Born in Apeldoorn, Diks joined Vitesse's youth setup in 2005, aged nine, after playing for VIOS Vaassen and hometown's AGOVV Apeldoorn. In the 2014 summer he was called to the main squad for the pre-season, also appearing in a 1–3 defeat against Chelsea. On 24 August 2014, after profiting from first-choice Wallace's injury, Diks made his first-team – and Eredivisie – debut, starting in a 1–2 away loss against PEC Zwolle. On 8 January of the following year, after being already a permanent part of the main squad, he renewed his link until 2018.

===Fiorentina===
On 6 July 2016, Diks joined Serie A side Fiorentina on a five-year deal after impressing at Vitesse.

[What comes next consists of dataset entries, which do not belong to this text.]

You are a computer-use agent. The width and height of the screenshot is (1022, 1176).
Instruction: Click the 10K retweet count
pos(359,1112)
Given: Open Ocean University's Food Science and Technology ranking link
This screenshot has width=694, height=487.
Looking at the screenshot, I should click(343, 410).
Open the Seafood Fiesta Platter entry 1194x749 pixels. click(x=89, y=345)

He later requested number 34 shirt in tribute to Abdelhak Nouri, who collapsed and suffered brain damage, ending his career.

On 23 October 2016, three months after signing for the Italian side, Diks finally made his long-awaited debut in a 5–3 away victory against Cagliari, replacing Cristian Tello in the 88th minute.

====Vitesse (loan)====
On 31 January 2017, Diks returned to Vitesse on loan for the remainder of the 2016–17 campaign, after failing to make his breakthrough whilst in Italy. On 11 February 2017, Diks made his Vitesse return in their 2–0 home defeat against Willem II, playing the full 90 minutes. On 5 April 2017, Diks got sent off for a second bookable offence during Vitesse's 1–0 away victory against Heracles Almelo.

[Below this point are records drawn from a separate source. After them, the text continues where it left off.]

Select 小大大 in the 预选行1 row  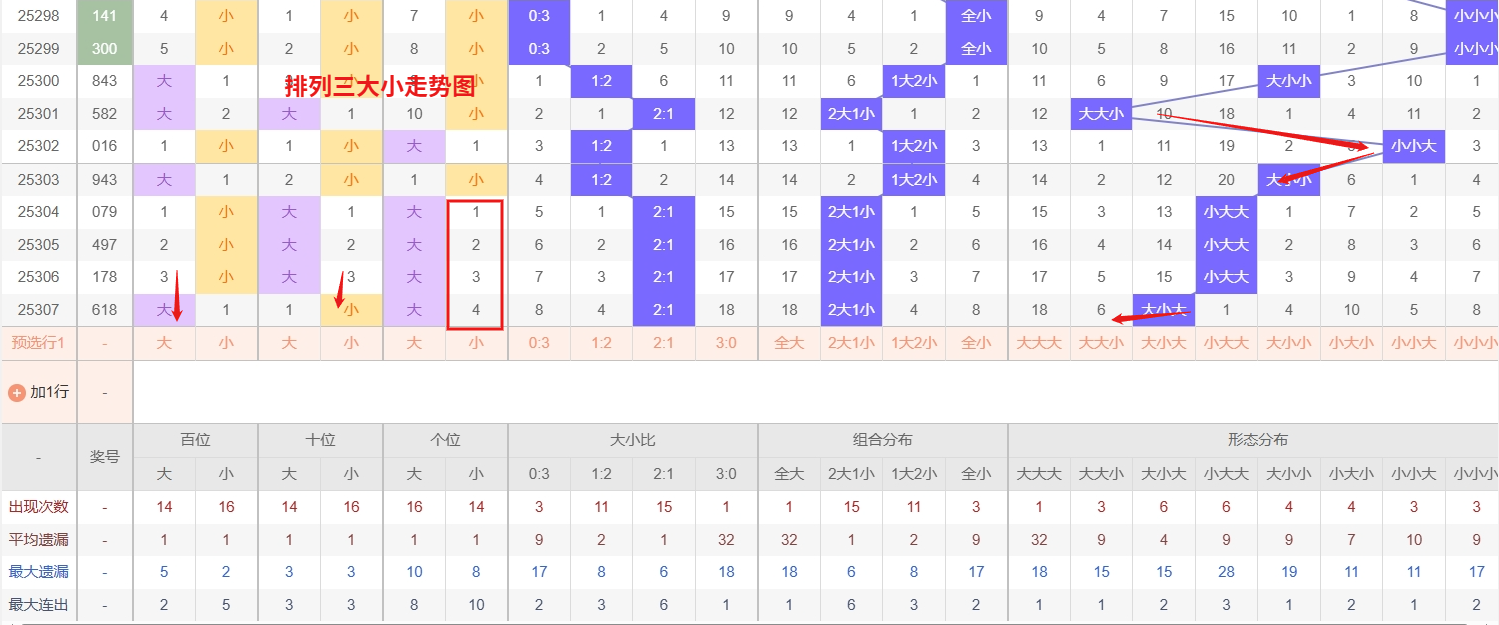1226,343
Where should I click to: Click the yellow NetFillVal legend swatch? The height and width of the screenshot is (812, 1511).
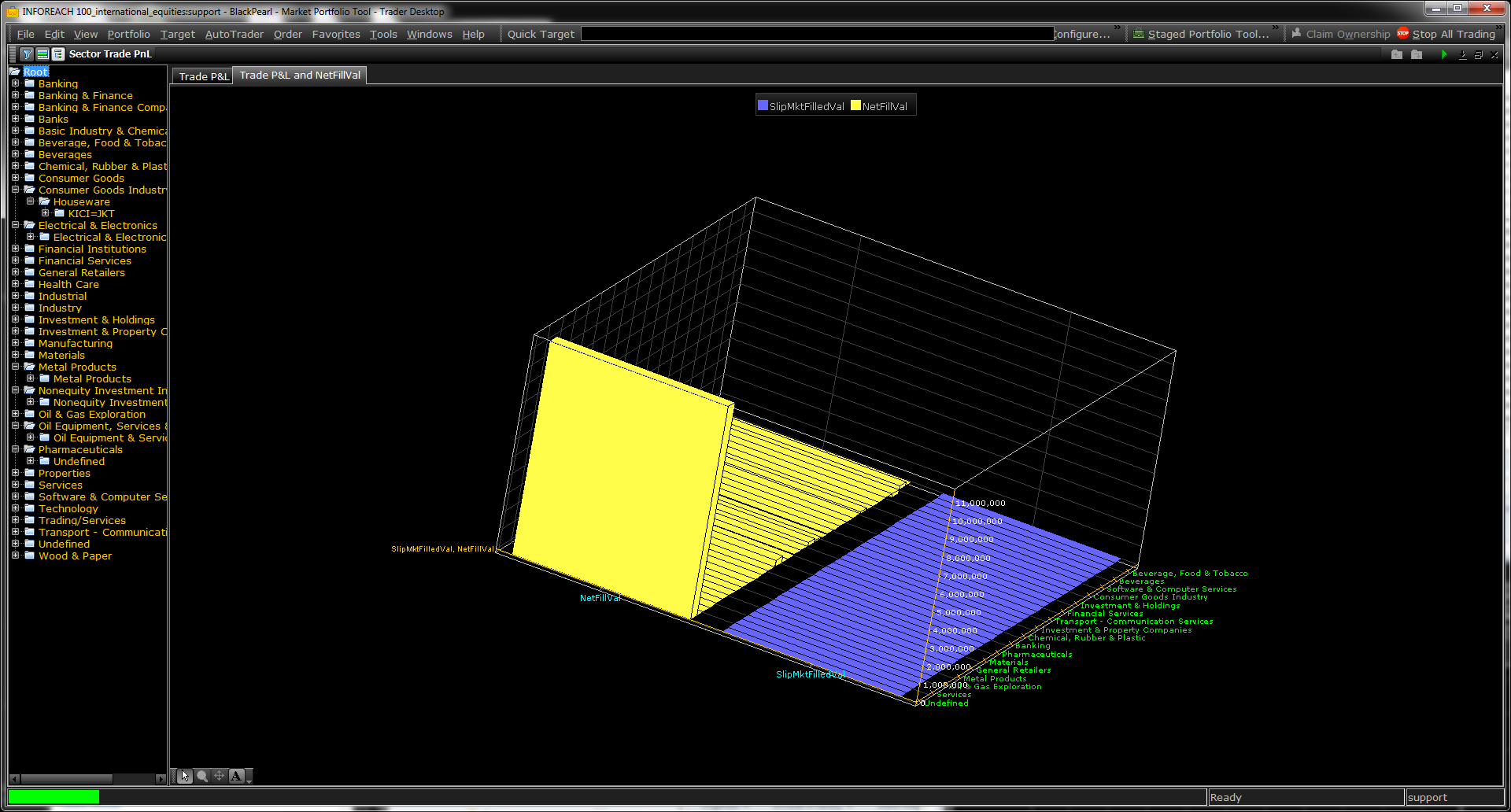(855, 105)
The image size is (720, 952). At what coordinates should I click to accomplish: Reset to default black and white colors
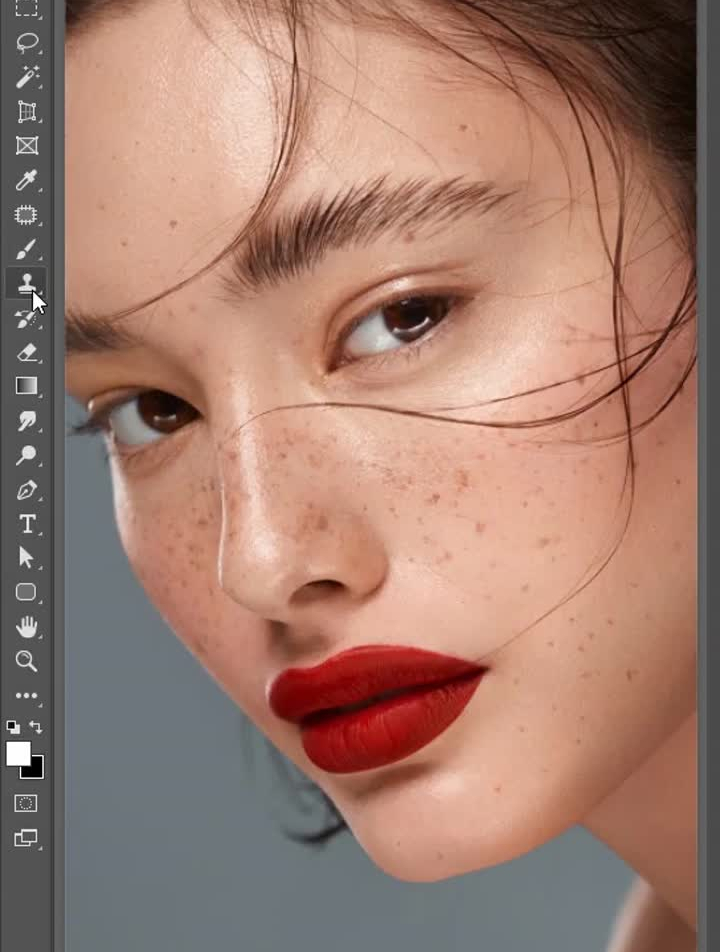13,727
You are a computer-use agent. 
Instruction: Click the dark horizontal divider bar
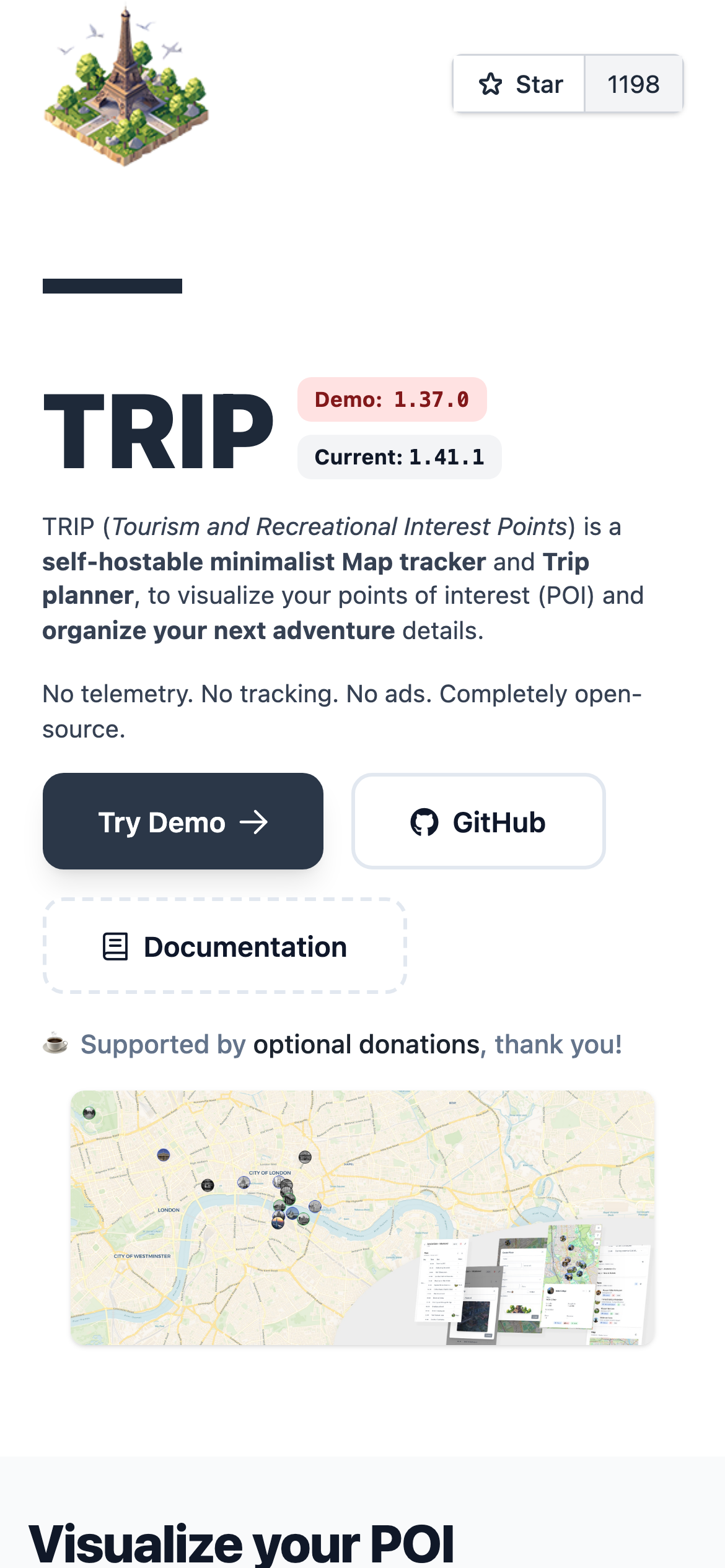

He came off the bench as Vitesse won the final of the KNVB Beker 2–0 against AZ Alkmaar on 30 April 2017 to help the club, three-time runners up, to the title for the first time in its 125-year history.

====Feyenoord (loan)====
On 4 July 2017, Diks joined Feyenoord on a season-long loan.

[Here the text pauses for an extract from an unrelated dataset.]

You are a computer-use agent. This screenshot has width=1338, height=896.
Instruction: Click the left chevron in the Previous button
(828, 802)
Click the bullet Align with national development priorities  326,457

On 22 April 2018, he played as Feyenoord won the 2017–18 KNVB Cup final 3–0 against AZ Alkmaar.

====Empoli (loan)====
On 31 January 2019, Diks joined Serie A side Empoli on loan until 30 June 2019.

====AGF (loan)====
On transfer deadline day, 2 September 2019, Diks was loaned out to Danish Superliga club AGF for the 2019–20 season. On 31 August 2020, the loan was renewed for the 2020–21 season.

===Copenhagen===
On 5 July 2021, Diks returned to Denmark, signing a four-year deal with Copenhagen.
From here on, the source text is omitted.